- [THINGS TO DO]
a. In the dissent on workers' compensation heart attack awards, how many packs of cigarettes did the 52-year-old man smoke each day?
b. Duplicate the part of the dissent on workers' compensation heart attack awards that starts at the words "George Rose Smith, J., not" and ends after "workers’ compensation law.".
c. Pick up the dissent on workers' compensation heart attack awards after its last sentence and keep writing it.

- [SELECTED EXCERPT]
# # #

Holt, C.J., and Hickman, J., dissent.

George Rose Smith, J., not participating.

Darrell Hickman, Justice,

dissenting. To me this case shows we have a court-created life insurance policy for workers who die of a heart attack on the job — a recovery not intended by the workers’ compensation law.

This case is an example of just how far we have come. In some of the earlier “heart attack cases,” we required that there have been an extraordinary occurrence or exertion to support an award. Baker v. Slaughter, 220 Ark. 325, 248 S.W.2d 106 (1952); Duke v. Pekin Wood Products Co., 223 Ark. 182, 264 S.W.2d 834(1954). In other cases we would affirm awards by the commission where a heart attack followed only ordinary exertion. Batesville White Lime v. Bell, 212 Ark. 23, 205 S.W.2d 31 (1947); Harding Glass Co. v. Albertson, 208 Ark. 866, 187 S.W.2d 961 (1945). In Bryant Stave & Heading Co. v. White, 227 Ark. 147, 296 S.W.2d 436 (1956), we joined the majority of states and abandoned the unusual and extraordinary stress requirement to adopt the rule that “an injury is accidental when either the cause or result is unexpected or accidental, although the work being done is usual or ordinary.”

Such a rule and its implications has its defendants and critics. 1B Larson’s Workmen’s Compensation Law § 38.00 (1982); H. Woods, The Heart Attack Case in Workmen’s Compensation, 16 Ark. L. Rev. 214 (1961); R. Wright, Defendant’s View of Workmen’s Compensation Heart Cases, 16 Ark. L. Rev. 234 (1961); W. Putman, The Relationship of Effort or Stress to Coronary Heart Disease, 17 Ark. L. Rev. 39 (1963).

In this case we have a 52 year old man who smoked two packs of cigarettes daily, participated in a band which played nights, and died at his desk of a heart attack. The cause? Certainly, there *347is no substantial evidence that his job caused his death. The majority and a majority of the court of appeals rely on a note from Stringfellow’s doctor to Mrs. Stringfellow which concludes that the long hours and job pressures were “contributing factors” to the heart attack. Then on cross-examination the doctor admitted that he had no personal knowledge that Mr. Stringfellow was under any unusual job-related stress just prior to his death and that he did not believe that the job caused the death, only that it may have been a contributory factor.

# # #

- [GIVEN INFORMATION]
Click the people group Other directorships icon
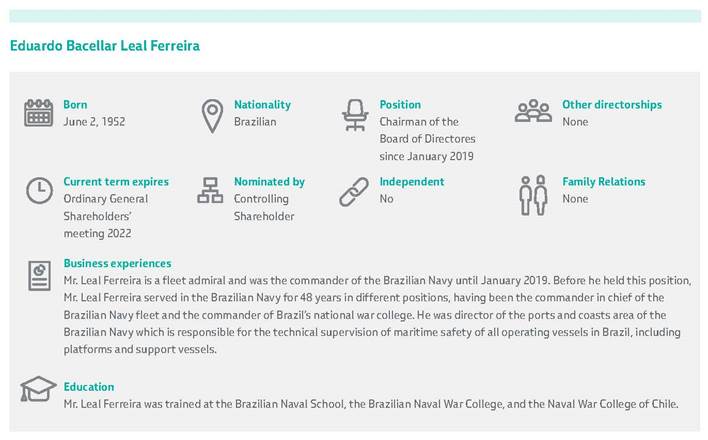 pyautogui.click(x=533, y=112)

# # #

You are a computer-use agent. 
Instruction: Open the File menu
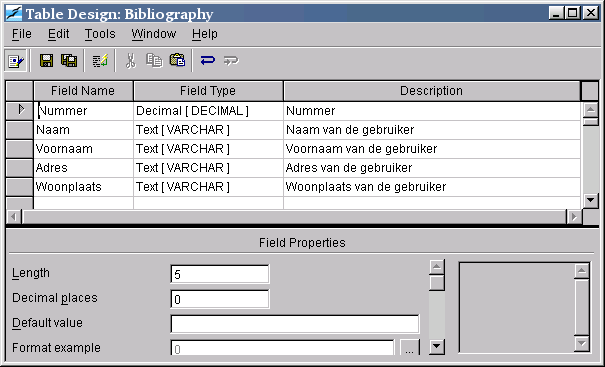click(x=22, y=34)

# # #

- [OUTPUTS IN ORDER]
a. Two packs daily.

b.
George Rose Smith, J., not participating.

Darrell Hickman, Justice,

dissenting. To me this case shows we have a court-created life insurance policy for workers who die of a heart attack on the job — a recovery not intended by the workers’ compensation law.

c.
Such evidence is not that which we ordinarily find to be substantial. In Pickens-Bond Const. Co. et al v. Case, 266 Ark. 323, 584 S.W.2d 21 (1979), a worker’s compensation case, we reiterated the definition of substantial evidence:

Substantial evidence has been defined as ‘evidence that is of sufficient force and character that it will, with reasonable and material certainty and precision, compel a conclusion one way or the other. It must force or induce the mind to pass beyond a suspicion or conjecture.’ Ford on Evidence, Vol. 4, § 549, page 2760. Substantial evidence has also been defined as ‘evidence furnishing a substantial basis of fact from which the fact in issue can reasonably be inferred; and the test is not satisfied by evidence which merely creates a suspicion or which amounts to no more than a scintilla or which gives equal support to inconsistent inferences.’

In relaxing our standard of review, we are sending a message that in heart attack cases, workers’ compensation will become a form of life insurance rather than compensation for job related accidents or injuries. That will probably lead to an amendment of the workers’ compensation law which could work to the detriment of the workers.

I would deny the claim as being unsupported by any substantial evidence. Furthermore, I would join those who call for a review of the legal standard of causation in such cases. See A. Larson, The “Heart Cases” in Workmen’s Compensation: An Analysis and Suggested Solution, 65 Mich. L. Rev. 441 (1967).

*348Holt, C.J., joins in the dissent.